Another challenge to using artificial intelligence, specifically neural networks, in credit scores and models, is that it’s harder to provide the needed “reason code” to borrowers — the explanation of why they were denied credit.
Concerns about the reason code are the main reason many businesses don’t use nonlinear machine-learning models for credit scores yet.
“A lot of the confusion and heartburn is around, ‘How do you boil an extremely data-rich learning process into a marginal rationale for declining a loan?’ ” VonDohlen said.
However, neural networks, which are essentially designed to think like a brain, can also be used to help find the one variable that represents the greatest risk.
“It’s almost never the case that you would decline someone for a rat’s nest of variable relationships,” VonDohlen said.

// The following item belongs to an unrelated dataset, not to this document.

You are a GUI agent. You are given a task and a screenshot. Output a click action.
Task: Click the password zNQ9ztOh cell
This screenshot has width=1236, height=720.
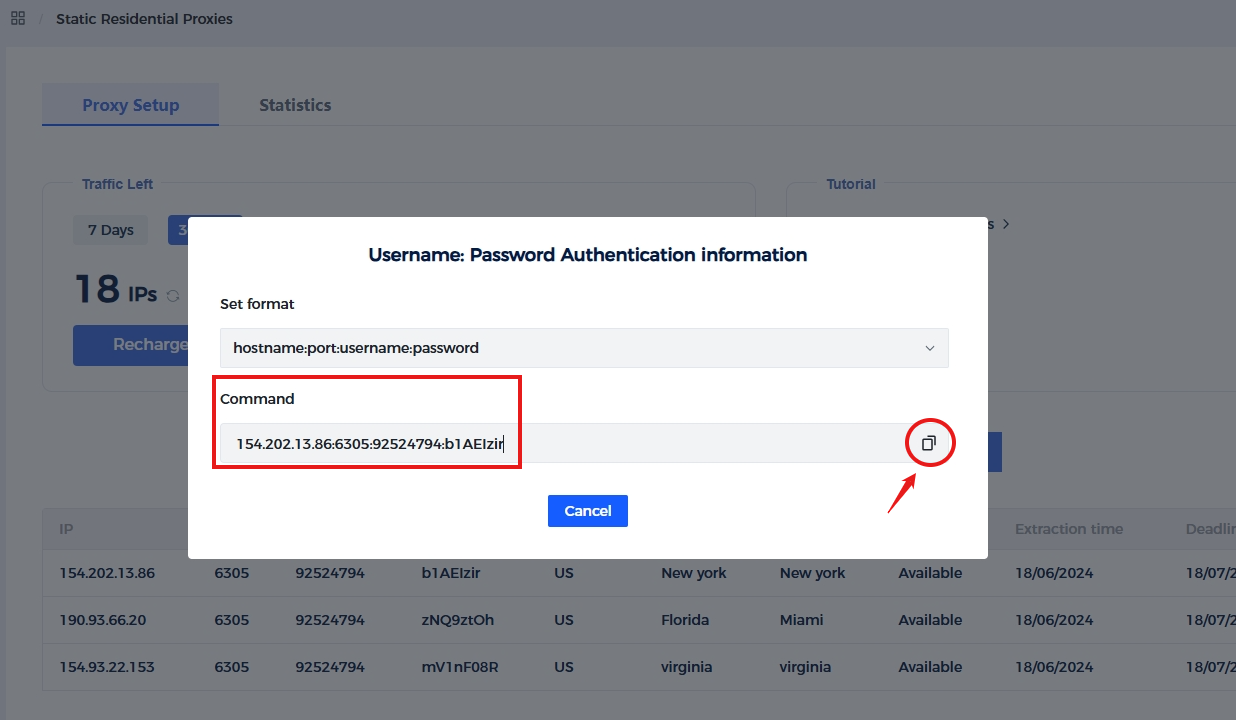(x=457, y=620)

The reasons for credit denial, he said, "are almost always very clear.”
Equifax has developed a proprietary algorithm that can generate reason codes for consumers, Maynard said.
Experian is also working on techniques that would make AI credit-based score decisions more explainable and auditor friendly.
“We’re not operating under any assumption that a black box credit scoring model would even work or be accepted in the market,” Haller said. “We are 100% focused on how do we bridge the gap such that we can bring better performance to models, but still maintain the same integrity, where they can be explained to the OCC and our clients are comfortable with understanding how the models are working and the results they’re getting.”
But in the end, consumers won’t be confused, according to Ulzheimer.
“Regardless of how many scoring systems are being used, they are all based on three credit reports,” he said. “If you've got three great credit reports, then every single scoring system being used is going to yield a high score.”